L’occasione è il Neapolis Festival Live che ha organizzato insieme a Giffoni Experience, oltre a questo, altri due grandi concerti (Patti Smith E Tricky) a favore della Città della Scienza, distrutta qualche mese fa da un terribile incendio. Dubbioso e diffidente, ma accreditato, mi reco verso il locale simbolo della movida napoletana, che però, va detto, si è anche contraddistinto in maniera predominante rispetto alla concorrenza per essere riuscito a portare sui suoi palchi molti nomi di rilevanza nazionale ed internazionale.
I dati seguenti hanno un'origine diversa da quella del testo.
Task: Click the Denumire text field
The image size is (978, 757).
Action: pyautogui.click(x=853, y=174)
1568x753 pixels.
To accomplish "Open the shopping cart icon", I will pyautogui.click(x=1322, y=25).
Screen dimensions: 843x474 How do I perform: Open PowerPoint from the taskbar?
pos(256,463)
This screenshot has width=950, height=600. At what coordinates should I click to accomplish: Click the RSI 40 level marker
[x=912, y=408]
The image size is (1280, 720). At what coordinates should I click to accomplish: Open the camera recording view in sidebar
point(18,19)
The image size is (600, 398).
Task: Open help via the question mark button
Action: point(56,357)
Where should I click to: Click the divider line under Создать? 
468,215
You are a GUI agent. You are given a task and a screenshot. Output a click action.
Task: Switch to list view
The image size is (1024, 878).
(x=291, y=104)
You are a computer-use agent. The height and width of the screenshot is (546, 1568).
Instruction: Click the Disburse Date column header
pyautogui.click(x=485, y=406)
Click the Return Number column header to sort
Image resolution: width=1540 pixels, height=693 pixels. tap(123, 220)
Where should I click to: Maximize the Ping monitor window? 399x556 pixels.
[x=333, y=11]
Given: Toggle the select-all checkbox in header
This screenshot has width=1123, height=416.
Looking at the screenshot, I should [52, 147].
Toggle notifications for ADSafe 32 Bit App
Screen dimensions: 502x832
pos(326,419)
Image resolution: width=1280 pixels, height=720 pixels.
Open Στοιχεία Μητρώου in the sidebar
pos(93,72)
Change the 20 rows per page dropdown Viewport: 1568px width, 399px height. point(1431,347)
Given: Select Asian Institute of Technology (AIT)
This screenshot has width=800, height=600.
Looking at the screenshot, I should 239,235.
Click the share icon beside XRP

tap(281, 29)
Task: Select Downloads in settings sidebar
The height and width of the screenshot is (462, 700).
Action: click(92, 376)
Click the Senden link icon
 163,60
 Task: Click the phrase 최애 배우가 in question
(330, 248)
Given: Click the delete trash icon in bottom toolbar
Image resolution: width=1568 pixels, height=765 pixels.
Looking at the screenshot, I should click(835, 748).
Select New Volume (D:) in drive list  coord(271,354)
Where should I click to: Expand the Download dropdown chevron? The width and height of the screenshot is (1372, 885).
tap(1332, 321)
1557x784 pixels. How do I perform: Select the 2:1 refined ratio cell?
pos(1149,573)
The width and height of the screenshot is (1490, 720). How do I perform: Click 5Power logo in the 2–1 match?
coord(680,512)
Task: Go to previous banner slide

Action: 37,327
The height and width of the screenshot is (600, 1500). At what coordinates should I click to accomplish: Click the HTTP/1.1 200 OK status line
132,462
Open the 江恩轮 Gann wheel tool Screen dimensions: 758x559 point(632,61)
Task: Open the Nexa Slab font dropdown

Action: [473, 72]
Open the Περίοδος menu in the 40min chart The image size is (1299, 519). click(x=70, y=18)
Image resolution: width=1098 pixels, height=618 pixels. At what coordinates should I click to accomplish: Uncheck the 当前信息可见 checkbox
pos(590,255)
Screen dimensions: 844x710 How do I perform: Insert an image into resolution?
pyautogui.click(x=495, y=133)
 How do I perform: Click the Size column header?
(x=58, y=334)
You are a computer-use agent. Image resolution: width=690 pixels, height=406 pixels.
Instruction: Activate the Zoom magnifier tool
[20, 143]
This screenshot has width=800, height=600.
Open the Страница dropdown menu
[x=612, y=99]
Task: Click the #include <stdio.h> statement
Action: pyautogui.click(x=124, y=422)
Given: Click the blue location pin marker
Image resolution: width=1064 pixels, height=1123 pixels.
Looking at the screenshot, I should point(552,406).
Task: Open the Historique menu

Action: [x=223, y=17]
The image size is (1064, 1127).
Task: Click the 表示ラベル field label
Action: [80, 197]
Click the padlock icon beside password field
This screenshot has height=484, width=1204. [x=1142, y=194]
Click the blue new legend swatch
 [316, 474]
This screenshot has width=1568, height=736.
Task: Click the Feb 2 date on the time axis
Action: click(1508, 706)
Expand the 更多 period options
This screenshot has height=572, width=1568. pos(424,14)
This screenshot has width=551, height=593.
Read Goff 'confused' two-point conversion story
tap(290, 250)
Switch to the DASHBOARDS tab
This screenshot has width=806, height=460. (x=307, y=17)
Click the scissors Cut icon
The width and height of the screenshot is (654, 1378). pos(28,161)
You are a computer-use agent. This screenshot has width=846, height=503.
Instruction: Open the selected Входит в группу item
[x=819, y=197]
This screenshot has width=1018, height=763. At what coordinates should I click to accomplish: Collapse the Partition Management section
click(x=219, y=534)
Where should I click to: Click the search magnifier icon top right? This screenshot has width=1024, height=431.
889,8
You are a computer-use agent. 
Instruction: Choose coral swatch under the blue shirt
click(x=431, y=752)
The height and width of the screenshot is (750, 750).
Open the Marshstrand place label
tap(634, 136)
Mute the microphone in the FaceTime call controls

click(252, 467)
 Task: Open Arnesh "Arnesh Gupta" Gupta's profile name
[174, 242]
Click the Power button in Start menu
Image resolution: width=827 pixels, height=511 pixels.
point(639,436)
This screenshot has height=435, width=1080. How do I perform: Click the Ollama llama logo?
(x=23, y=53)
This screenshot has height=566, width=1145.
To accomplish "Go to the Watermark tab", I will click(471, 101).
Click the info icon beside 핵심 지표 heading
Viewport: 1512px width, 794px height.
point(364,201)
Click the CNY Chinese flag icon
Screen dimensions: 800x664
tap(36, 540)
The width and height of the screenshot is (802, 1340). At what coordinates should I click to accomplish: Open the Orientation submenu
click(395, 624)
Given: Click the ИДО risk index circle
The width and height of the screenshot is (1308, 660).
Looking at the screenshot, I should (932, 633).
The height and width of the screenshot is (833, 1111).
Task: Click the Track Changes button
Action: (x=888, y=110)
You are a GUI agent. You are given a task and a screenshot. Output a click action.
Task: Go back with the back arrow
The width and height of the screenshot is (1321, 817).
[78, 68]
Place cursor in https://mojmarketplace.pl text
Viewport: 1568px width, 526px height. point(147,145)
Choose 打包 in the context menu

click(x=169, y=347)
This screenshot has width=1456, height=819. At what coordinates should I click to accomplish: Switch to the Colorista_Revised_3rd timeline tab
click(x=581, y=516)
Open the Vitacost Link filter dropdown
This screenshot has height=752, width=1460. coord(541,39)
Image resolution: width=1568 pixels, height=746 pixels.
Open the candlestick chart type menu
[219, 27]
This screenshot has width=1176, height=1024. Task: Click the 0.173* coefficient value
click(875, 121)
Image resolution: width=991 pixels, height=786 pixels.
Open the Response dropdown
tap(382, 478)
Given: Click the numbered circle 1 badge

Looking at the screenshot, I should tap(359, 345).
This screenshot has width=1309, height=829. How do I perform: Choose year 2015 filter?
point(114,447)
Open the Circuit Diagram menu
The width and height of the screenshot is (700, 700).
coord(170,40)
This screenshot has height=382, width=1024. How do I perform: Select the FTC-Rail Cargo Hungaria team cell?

Supero indenne la prova parcheggio e la prova parcheggiatore, e mi incammino verso l’ingresso lontano qualche centinaio di metri, occasione irrinunciabile per esprimere alla mia compagna di ascolto, l’infallibilità delle mie previsioni.


La perplessità

(monologo in atto unico, con incolpevole, silente spettatrice)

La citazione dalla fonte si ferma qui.